Using the latest technologies, Global Forest Watch will be watching from space and will link forests and people by mobilizing a convergence of recent advances in technology.
These advances in technology include:
- Inexpensive satellite pictures
- Cloud computing and open source software
- High speed internet connectivity
- Social media
Building the links between forests and people will create more transparency. It will empower communities, whether those communities be traditional collections of people who reside in the same place, or people scattered around the world who form a community linked by the internet with the same forest area in mind.
Near real-time satellite pictures, combined with credible ancillary datasets such as boundaries of logging concessions and boundaries of protected areas and community forests. And all this information will also be linked to information about logging supply chains – where the wood and wood products move. And people and organizations everywhere having ready access can activate the system whenever they wish for their forest area of interest.
Over the past 50 years, about half the world’s original forest cover has been lost, the most significant cause for that being humans beings’ unsustainable use of its resources. Along with loss of original forest cover comes loss of species and ecosystems.
When we take away the forest, it is not just the trees that go. The entire ecosystem begins to fall apart, with consequences, often dire consequences.
Despite our dependence on forests, we are still allowing them to disappear or become degraded.
Forests are threatened throughout the world for many reasons, including deforestation and degradation due primarily to logging.
Significant amounts of deforestation and forest degradation occur because there have been severe forest data challenges. Across the globe, forest data continues to be unreliable, out of date, dispersed across many different sources which may or may not be comparable, very expensive to access, too technical for the average person to understand, and not presented in ways that people can easily interact with the data and with each other around the data.
This situation makes the work of governments harder. It impedes law enforcement, public participation, and informed policymaking, and it facilitates corruption.
By watching forests through satellites and recent advances in social media technologies, GFW has multiple target users and applications that will catalyze conservation and sustainable management of forests. They include:
- Buyers of sustainable commodities
- Conservation and community organizations
- The media
- Suppliers of sustainable commodities
This new tool represents an important step in empowering governments and communities to make evidence-based, informed decisions in advancing sustainable forest management.
Peter Lee is the Executive Director of Global Forest Watch Canada. Previous to this, he was an Endangered Spaces campaigner for World Wildlife Canada and a biologist with the Alberta Government in Canada. He has also been a sessional lecturer at the University of Alberta and has worked in the forestry and oil and gas industries. He has a post-graduate degree in ecology and geography from the University of Alberta.

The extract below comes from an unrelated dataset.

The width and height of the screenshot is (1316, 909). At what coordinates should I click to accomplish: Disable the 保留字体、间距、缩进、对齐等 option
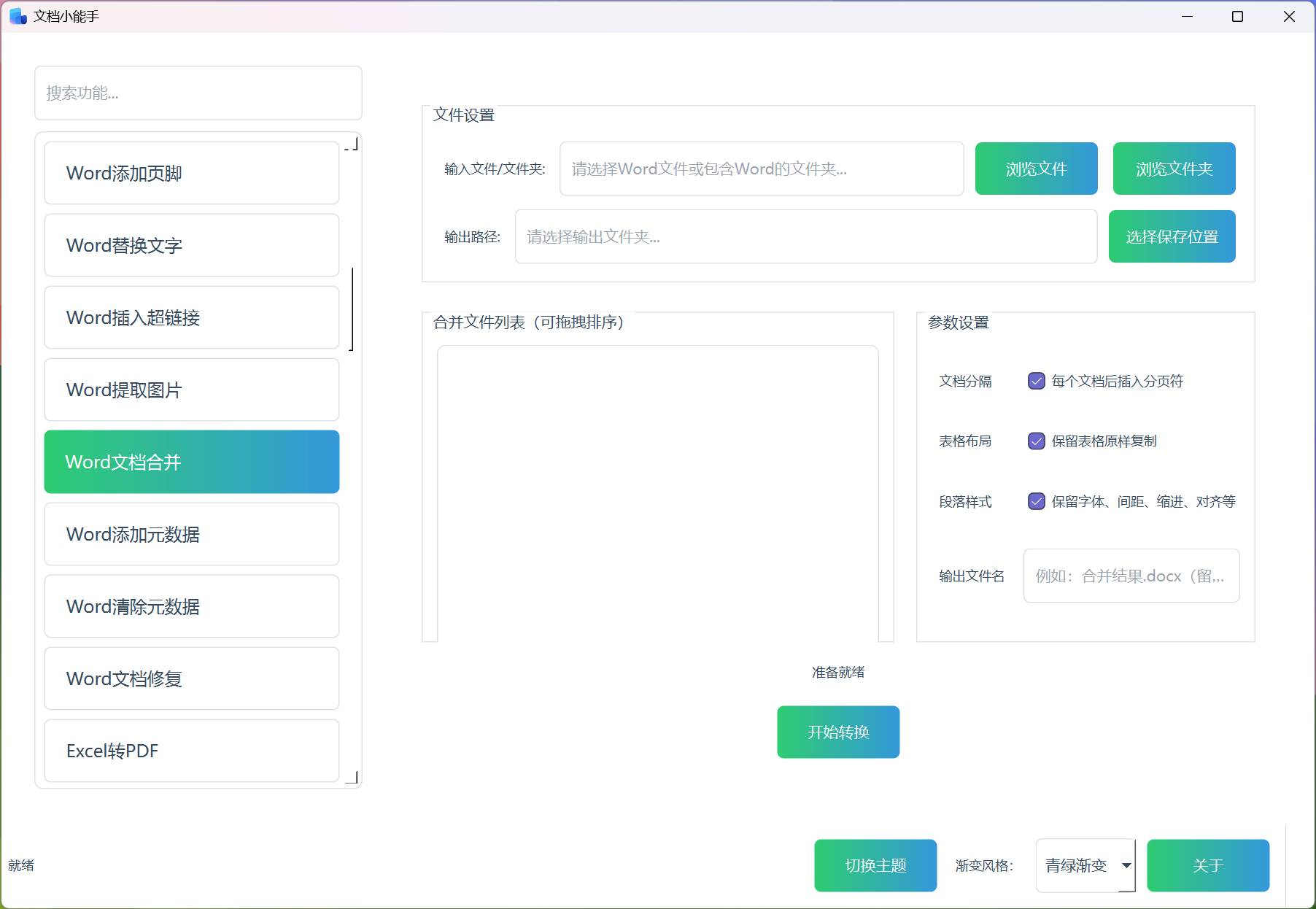pos(1037,501)
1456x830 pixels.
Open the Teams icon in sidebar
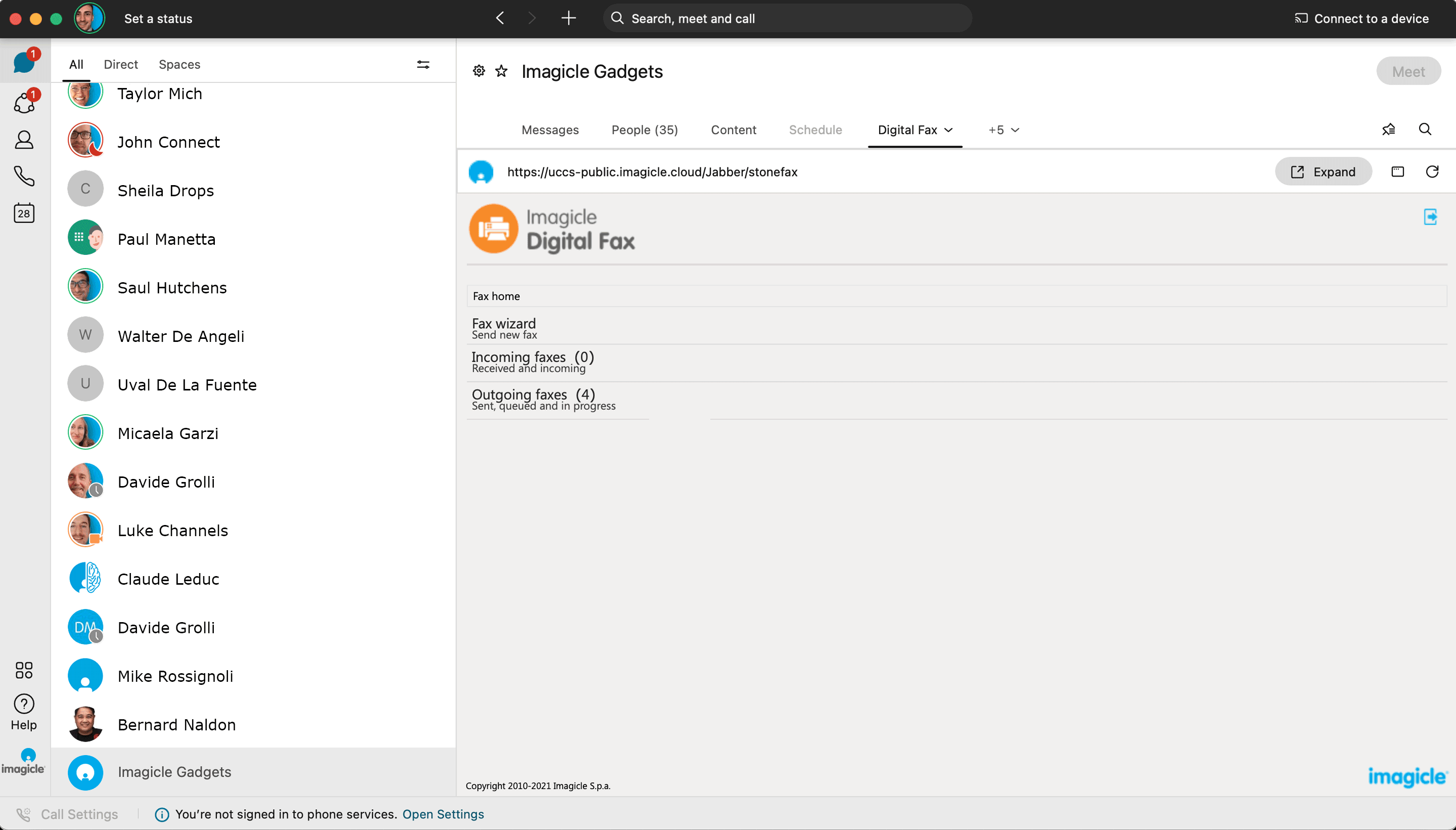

Peter has served on many boards of charitable organizations, including the Alberta Environmental Law Centre, Nature Canada, Castle Crown Wilderness Association and Nature Alberta. His 40 year career has focused on improving sustainable land management in Alberta and nationally, throughout Canada, and internationally. His work with Global Forest Watch Canada focusses on monitoring the state of Canada’s forests using remote sensing and geographic information systems technologies.